Domandai se potevo andarmene e mi fu risposto di sì. Lasciai il commissariato
di corsa, col cuore in gola. Mi imbattei in piazza De Ferrari in Paolo al quale
raccontai l’accaduto. Mio fratello mi rimproverò piuttosto duramente per la mia
disattenzione. Gli feci notare che non era colpa mia e lui disse che lo era: se
fossi stata più attenta il ladro non mi avrebbe borseggiato. L’indomani la
notizia era sui giornali. Quindici righe su una colonna con le mie generalità
complete. Per molto tempo fui attanagliata dal sospetto che quella notizia
avesse messo i tedeschi sulle nostre tracce. Sospetto assurdo, come provano gli
avvenimenti seguiti, ma da quale tardai a liberarmi. Del secondo episodio fu
protagonista papà. Alla fine di settembre rimase vittima di un incidente che
avrebbe potuto accelerare il tempo della nostra cattura. Quel giorno egli era
uscito per una breve passeggiata quando casualmente cadde e si fratturò una
spalla. Dovette difendersi più che dal dolore dai soccorritori che intendevano
trasportarlo all’ospedale di San Martino lontano poche centinaia di metri dal
luogo dove era caduto. Finalmente fu portato a casa. Ci rivolgemmo al
professore Pasquale Cattaneo, di cui sapevamo la fiducia che meritava, ed egli
ci promise che avrebbe inviato subito un collega. La spalla di papà fu
ingessata e tale era ancora la mattina del 12 ottobre e nella notte tra il 27 e
il 28 dello stesso mese, la lunga, tormentosa notte di Auschwitz.

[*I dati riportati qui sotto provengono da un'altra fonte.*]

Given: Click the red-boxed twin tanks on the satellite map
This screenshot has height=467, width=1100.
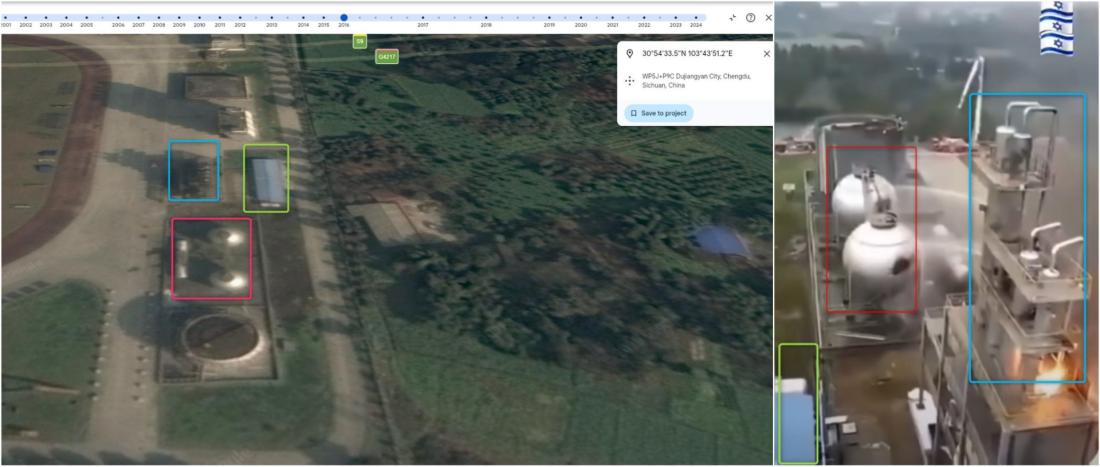Looking at the screenshot, I should pos(211,259).
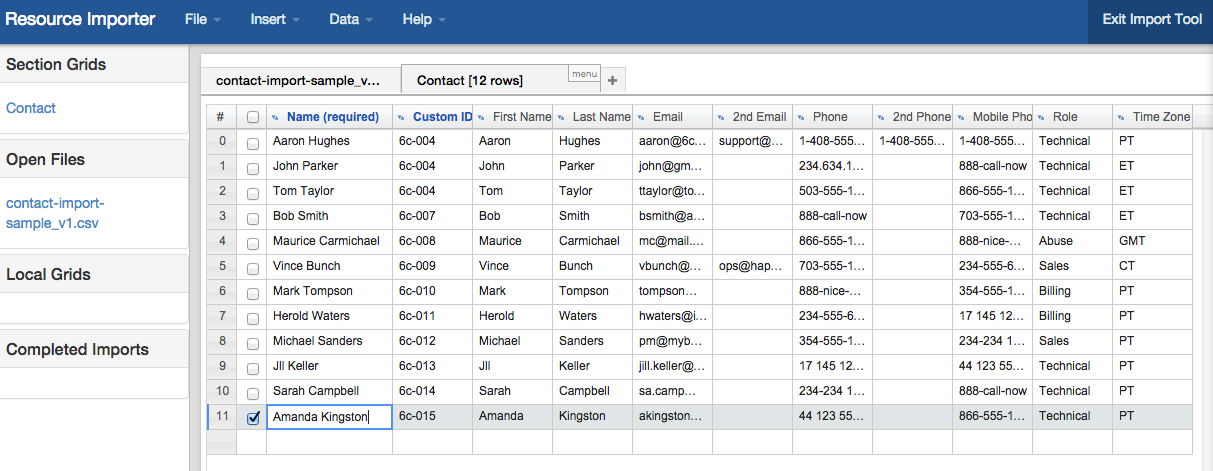Click sort icon in Custom ID header
This screenshot has height=471, width=1213.
[x=402, y=118]
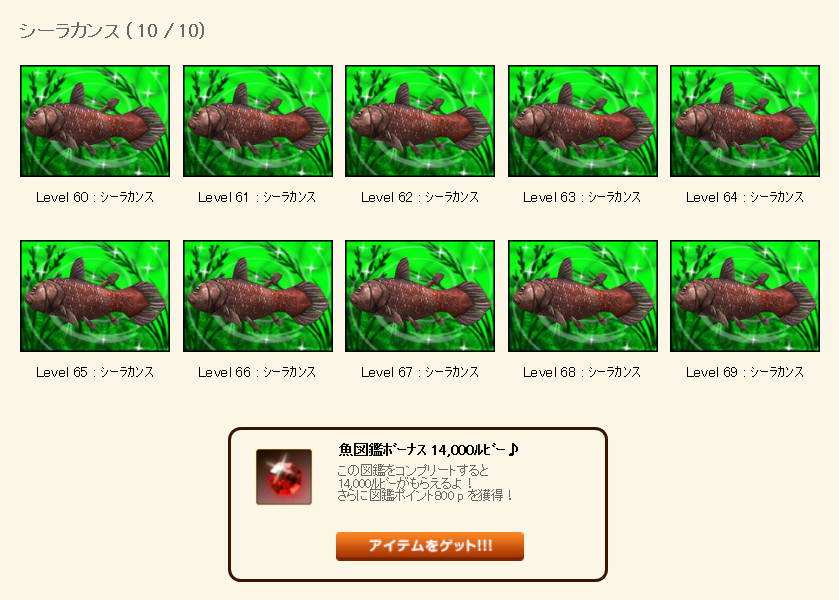Click the Level 60 : シーラカンス caption
Image resolution: width=839 pixels, height=600 pixels.
point(95,198)
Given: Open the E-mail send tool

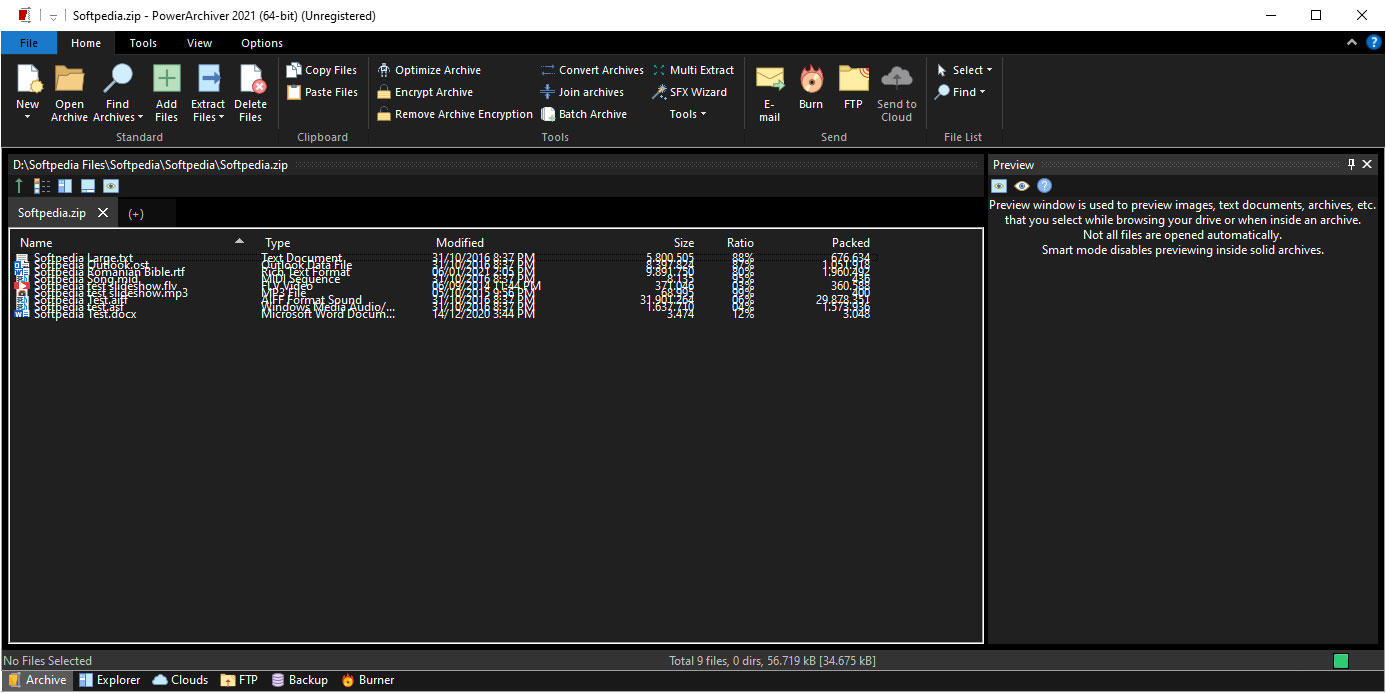Looking at the screenshot, I should 769,80.
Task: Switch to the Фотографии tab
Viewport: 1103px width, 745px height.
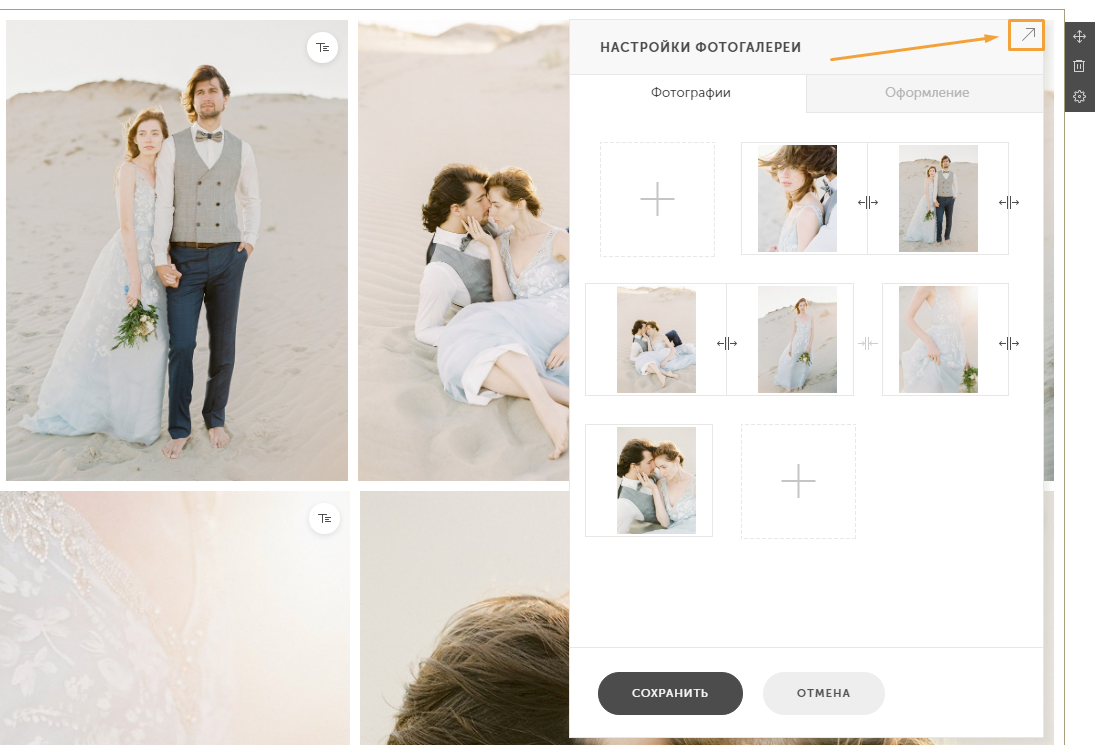Action: [690, 93]
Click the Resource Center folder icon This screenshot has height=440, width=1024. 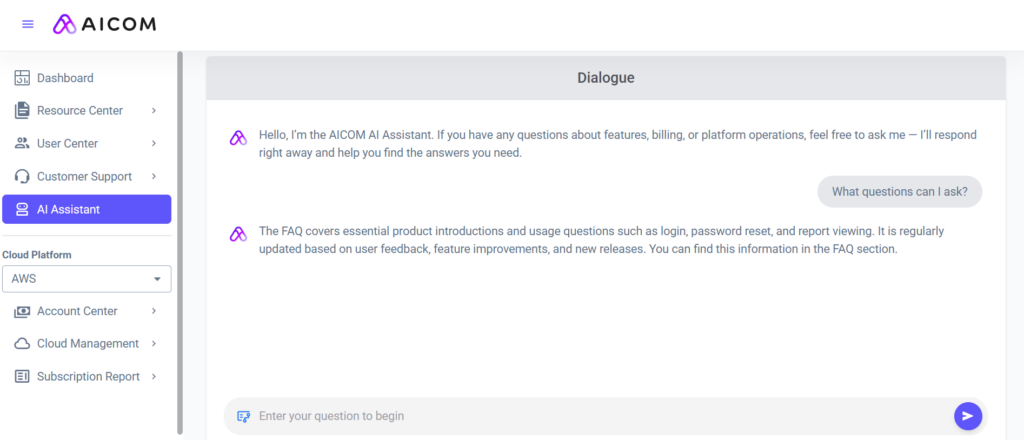point(22,110)
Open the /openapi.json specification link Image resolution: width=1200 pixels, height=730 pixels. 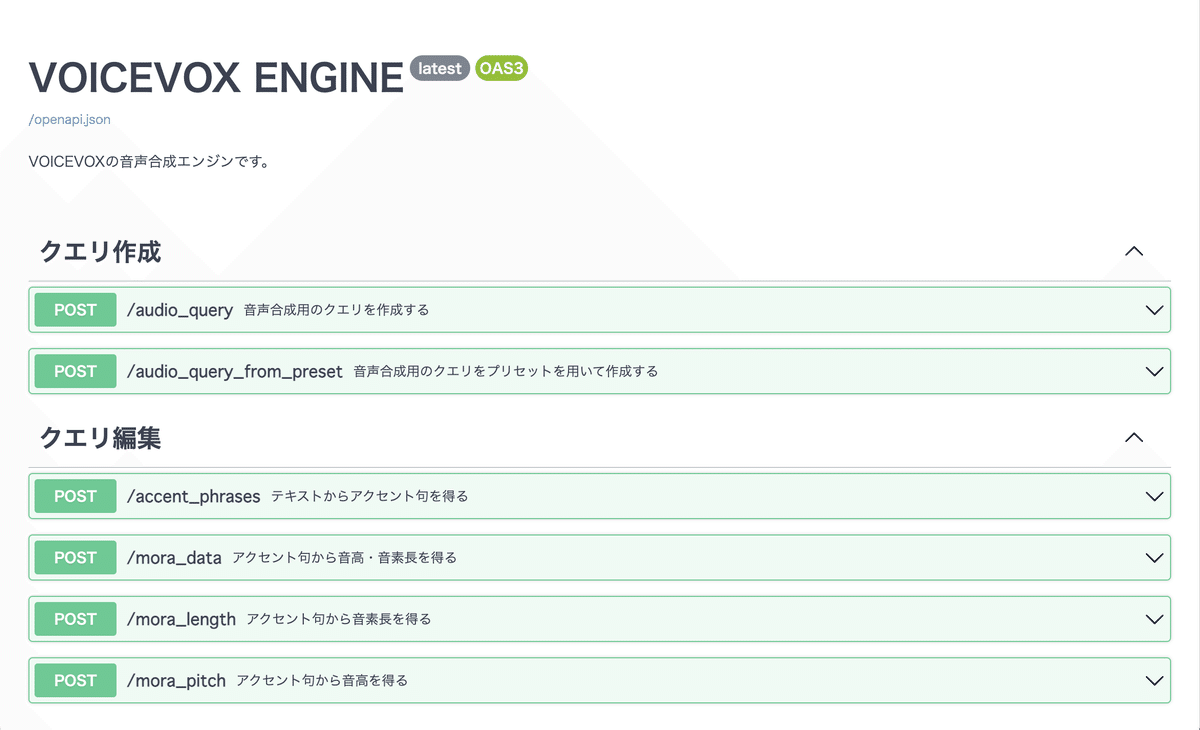[69, 119]
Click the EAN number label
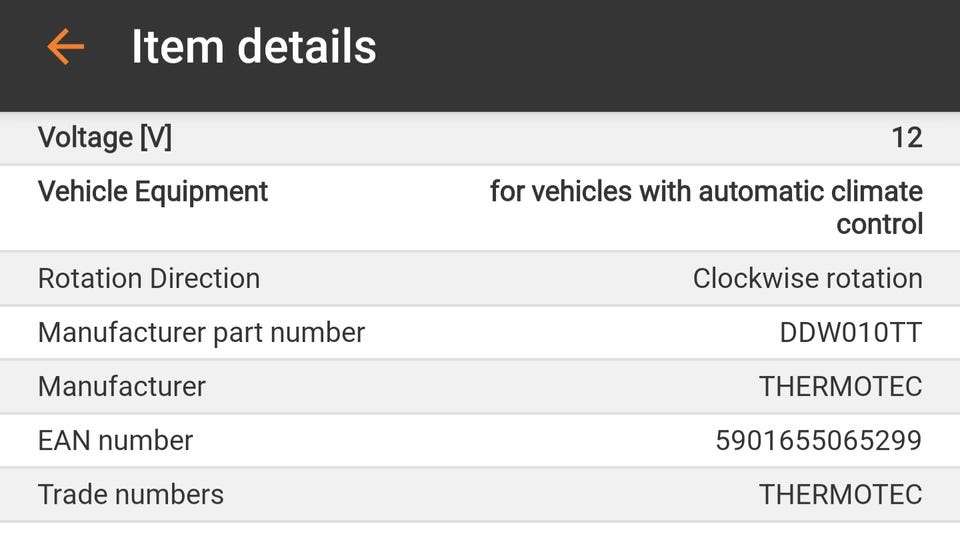960x560 pixels. (x=115, y=440)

… Chi comandò il nostro arresto fu Brenno Grandi, che riuscì
a essere assolto nel processo che subì nel 1947 perché poté dimostrare di avere
infierito sugli ebrei non a scopo di lucro; ma essi, quei quattro agenti che
eseguirono i suoi ordini, ovunque oggi siano, sappiano che dal momento in cui
ci trascinarono fuori dalla nostra casa, in quella prima e unica volta che ci
videro, dettero l’avvio al nostro viaggio verso la morte. Essi stessi per me,
oggi, hanno nella memoria il volto della morte.
… A Marassi fummo divisi. Nostro padre e i nostri fratelli
condotti nel braccio dei detenuti e noi, nostra madre, Maria e io, rinchiuse in
un camerone dove già si trovavano altre donne. Era un camerone squallido e
tetro. La luce vi pioveva da una stretta feritoia posta in alto. L’aria era
pesante, irrespirabile. Noi quattro ci radunammo in un angolo, lontano dalle
altre sventurate. Era facile capire chi fossero osservando come si comportavano
e, più ancora, ascoltando i loro discorsi, inframmezzati da brevi risate
nervose. La mamma ci disse a bassa voce di non guardarle. Mia madre era
letteralmente sconvolta per il luogo in cui si trovava. Avevamo paventato e
temuto la cattura; entro noi stessi, forse, avevamo sempre saputo che un giorno
o l’altro l’evento sarebbe accaduto, ma la sua realtà, ora in quella cella, era
tale da sovvertire ogni previsione. Almeno così ci parve allora. Le carceri di
Marassi ci parvero già l’incubo e invece furono soltanto una tappa di
avvicinamento a esso. Ma era la prima realtà dell’incubo per noi. Più ancora
della Casa dello studente dove non avevamo fatto a tempo a rinchiuderci neppure
per un attimo in noi stessi. Le donne, sulle prime, dimostrarono della
curiosità nei nostri confronti, vollero sapere chi fossimo e una di esse disse
che non sapeva che vi fosse un reato «ebreo». Insistettero per parlare con noi
ma, di fronte al nostro silenzio, finirono per lasciarci in pace. Credo che
provassero pena per noi. Avevamo messo nostra madre al centro e noi le stavamo
attorno, strette l’una all’altra. Io sentivo riacutizzarsi le fitte e i dolori
di un ascesso glandolare per cui ero in cura da qualche tempo, ma mi vergognavo
di parlarne. Mamma se ne ricordò all’improvviso, all’ora in cui ero solita
prendere le medicine. Mi guardò a lungo e mi strinse la mano. I sette giorni
trascorsi a Marassi ci parvero interminabili.